Kif tista’ ġġibha Żewġ…?

Cover: Adolf Formosa

Congratulations to Alex Vella Gera for winning second prize in the Adult Fiction category of the Premju Nazzjonali tal-Ktieb. I would have loved to point out the irony in this but, really, there is none: it’s just one big mess.

Mr Vella Gera is presently in the middle of an embarrassing (for the country), archaic (for the world) and spiteful (for the author and his family) lawsuit that originated from the publication of a sexually explicit short story in a University (!) newspaper. Self-righteous individuals who would have otherwise never heard of nor cared for Mr Vella Gera during their lifetime, appointed themselves as moral arbiters and literature connoisseurs; they are having a field day pontificating about that which they have no interest in understanding and making sure that everyone is aware of their tantrums. This does little besides highlighting the ridiculousness of having this situation occurring in 2011.

I’ve been following Alex since his days with Hunter’s Palace, a band that I loved (and still do) because of the honest, gritty approach to music. Alex carried this same spirit to his literary work and Żewġ is nothing if not a labour of love and genuine belief in one’s fundamental right to express him/herself through an art form.  This is a book that happened because Alex wanted it to happen and I am very proud to have been part of this project.

Therefore, once again, a big well done to Alex.

12 thoughts on “Kif tista’ ġġibha Żewġ…?

  1. OK. This might be a controversial comment but I guess I’m itching to post it so here goes.

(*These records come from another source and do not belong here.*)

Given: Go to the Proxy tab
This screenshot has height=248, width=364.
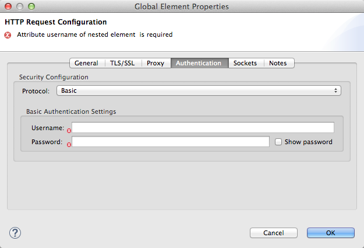Looking at the screenshot, I should 156,63.
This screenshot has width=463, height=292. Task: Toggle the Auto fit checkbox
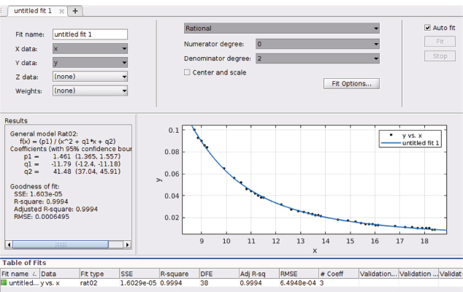(428, 28)
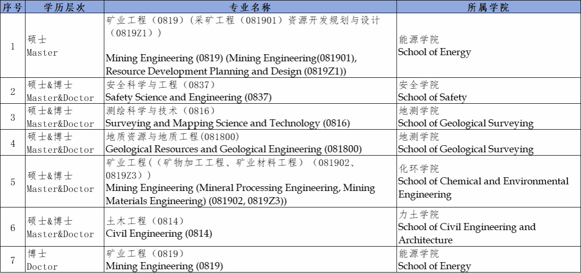Click School of Civil Engineering and Architecture

click(x=466, y=227)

    How does irony come into this? Let me start by saying that I have not read ZEWG but I have read “Li tkisser sewwi”. What is ironic about the fact that AVG won an award for the story ZEWG but is being prosecuted for the story LI TKISSER SEWWI? It would be ironic if he won an award for the story while at the same time being prosecuted – sure – but this is nothing, zilch in terms of irony.

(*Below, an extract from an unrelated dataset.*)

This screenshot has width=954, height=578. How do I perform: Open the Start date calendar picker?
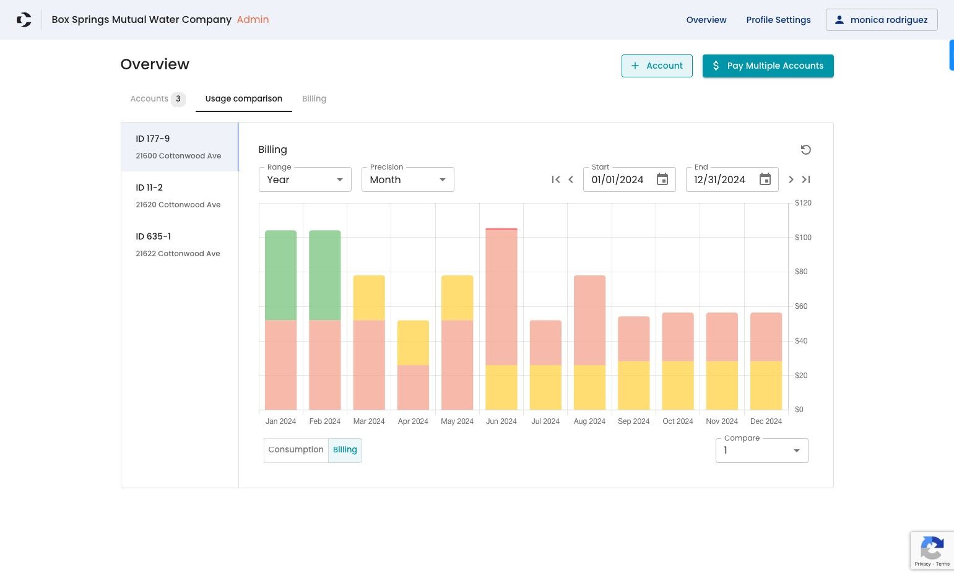click(x=662, y=179)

    It’s a bit like writing that it is ironic that Jeffrey Archer was put in jail since he writes successful books. Challenge the law YES. Believe that it is sad that in this day and age a story like LTS can send someone to prison YES. Read irony into the fact that a book by AVG was awarded a literary prize… please. No.

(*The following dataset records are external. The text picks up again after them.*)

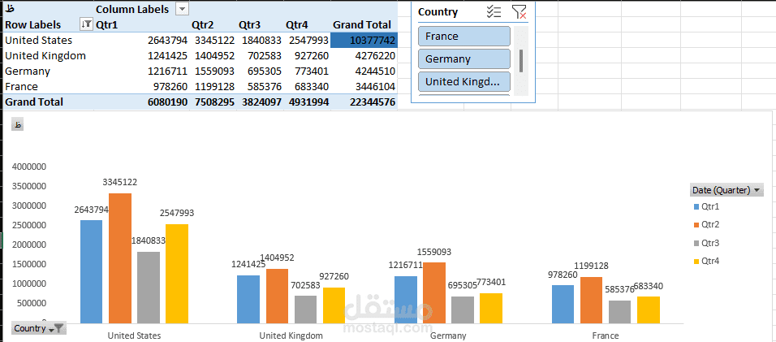
Task: Click the orange Qtr2 legend marker
Action: (695, 225)
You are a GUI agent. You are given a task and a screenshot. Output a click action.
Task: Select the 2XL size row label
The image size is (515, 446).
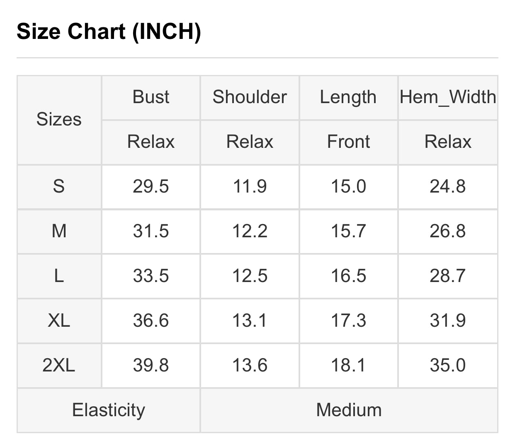[59, 365]
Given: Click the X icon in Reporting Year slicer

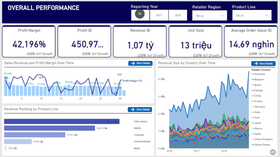Looking at the screenshot, I should (x=140, y=14).
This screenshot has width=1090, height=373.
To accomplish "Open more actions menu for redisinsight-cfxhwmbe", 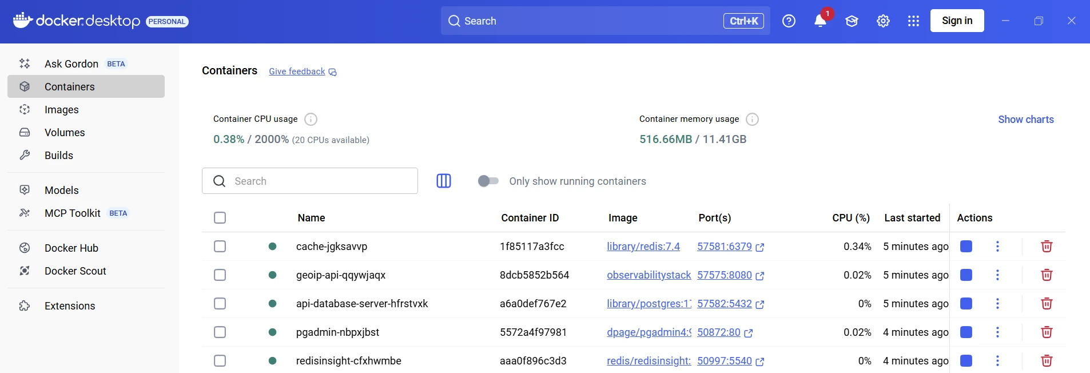I will 997,361.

    Even AVG’s refusal to accept the prize because the government prosecuted him is questionable. The government is not the law. The law is made by parliament, enforced by the police and applied by the courts. if our intellectuals refuse to distinguish this fact then fine. Then we are all victims and should be turning ourselves into human bbq’s like our cousins in Tunisia and Egypt. Now that would be controversial wouldn’t it.

    DISCLAIMER: I am not in favour of censorship. I believe the law should be changed in order to prefer classification over censorship. I think that we will not have the balls to do so unless we elect a third party in parliament.

    • the irony i would have liked to point out referred to ms cristina’s speech as reported by the media:

      ‘Writers… could not remain idle. They could not enamour with compromise’ and that ‘The awards… were a challenge for excellence over mediocrity.’ (this is from the times – i have yet to figure out whether the terrible english is the journalist’s or ms cristina’s)

      and this diatribe happened a couple of days after alex was back in court…

      as regards his refusal to accept the prize, that was entirely up to him and i will not speak on his behalf… what irks me though is not the antediluvian censorship laws but the fact that they are randomly enforced… if LTS is against the law then how come the authorities didn’t remove equally controversial works in maltese from bookshops and libraries?… why didn’t they arraign other authors, publishers and booksellers?… it’s 2 weights and 2 measures but who is weighed and what is measured are anybody’s guess… or just a lottery…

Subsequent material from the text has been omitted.